To combat this, ski areas are taking a two-pronged approach in Washington DC and at home. The political fight to tackle climate change is progressing slowly, but National Ski Areas Association, Outdoor Industry Association and Snow Sports Industries America Work with lawmakers like Representative Ann McLane from New Hampshire Congress Ski and Snowboard Group Meeting — enabling them to enact meaningful climate policies. Protect Our Winters, a consortium of athletes, scientists, ski area managers and outdoor business leaders, is asking a price for carbon, more renewable energy and cleaner transportation systems. Mr Schendler, of Aspen, who is also the group’s chairman, said the organization is trying to mobilize “outdoor weather” to “create a giant, powerful climate movement” to do so.

“The outdoor industry is bigger, richer, crazier and more influential than the NRA,” he said. “We need CEOs, trade groups, and leadership to wield this power ruthlessly. Pretend you’re the NRA and the climate has gun rights. What would you do?”

Much of what has been done in the past two decades as ski resorts seek to green their activities has taken place at the local level – a strategy that Mr. Schendler has called “basically a public relations movement”.

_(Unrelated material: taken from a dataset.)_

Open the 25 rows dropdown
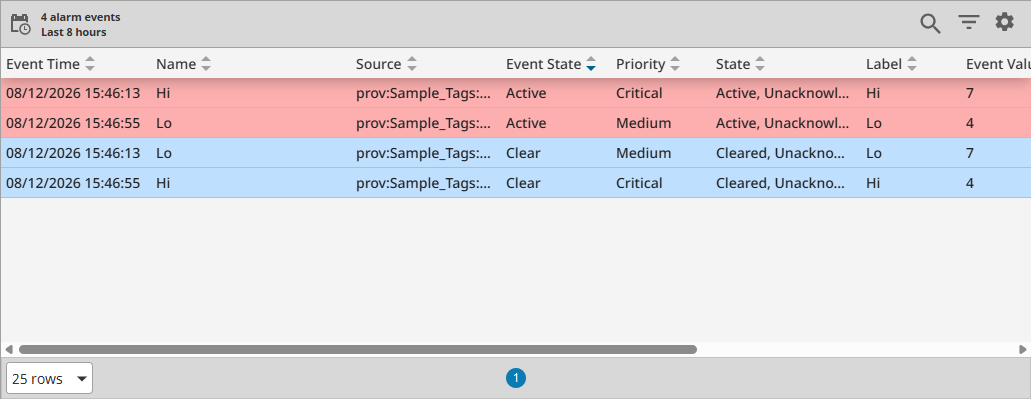 point(49,379)

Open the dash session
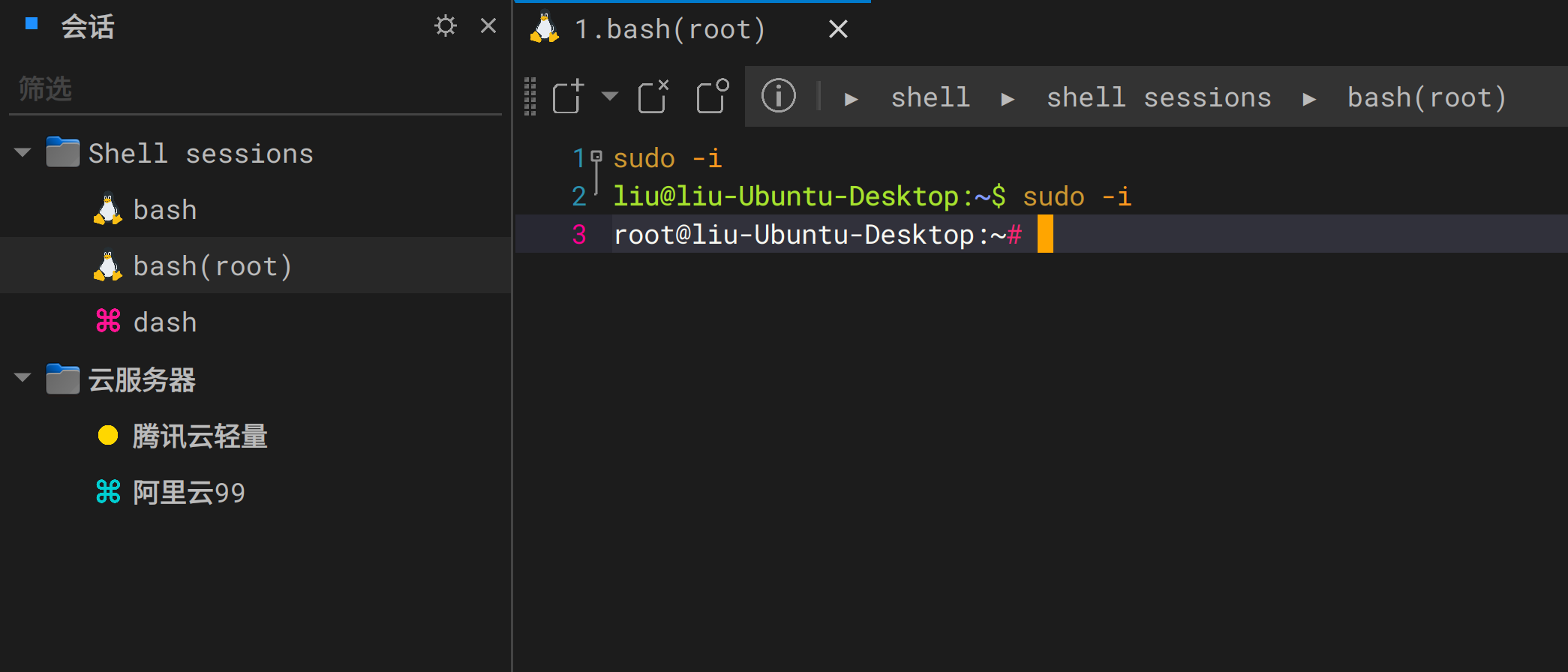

But since 2000, the National Ski Areas Association has created guidance and initiatives to help ski areas become more sustainable and more advocacy work. Working with the NSAA, American ski regions have reduced their emissions by more than 110,000 metric tons over the past decade, with twice that amount purchasing renewable energy credits, said Adrienne Saia Isaac, the organization’s director of marketing and communications. Together, this is roughly equivalent to not burning 352 million pounds of coal.

It’s also very little compared to the 400 to 1,600 billion metric tons of greenhouse gases. Oxford Net ZeroA research group at the University of Oxford in England says we need to move away from the atmosphere to avoid the worst of climate change, but it helps. Running a resort almost entirely on solar power, as Park City and Deer Valley do; finding ways to build more environmentally friendly housing, as a partnership between Utah’s Powder Mountain and Weber State University; or composting leftover food More efficient like in New Mexico Taos Ski Valley doing – these moves may not move the needle much, but they still have value.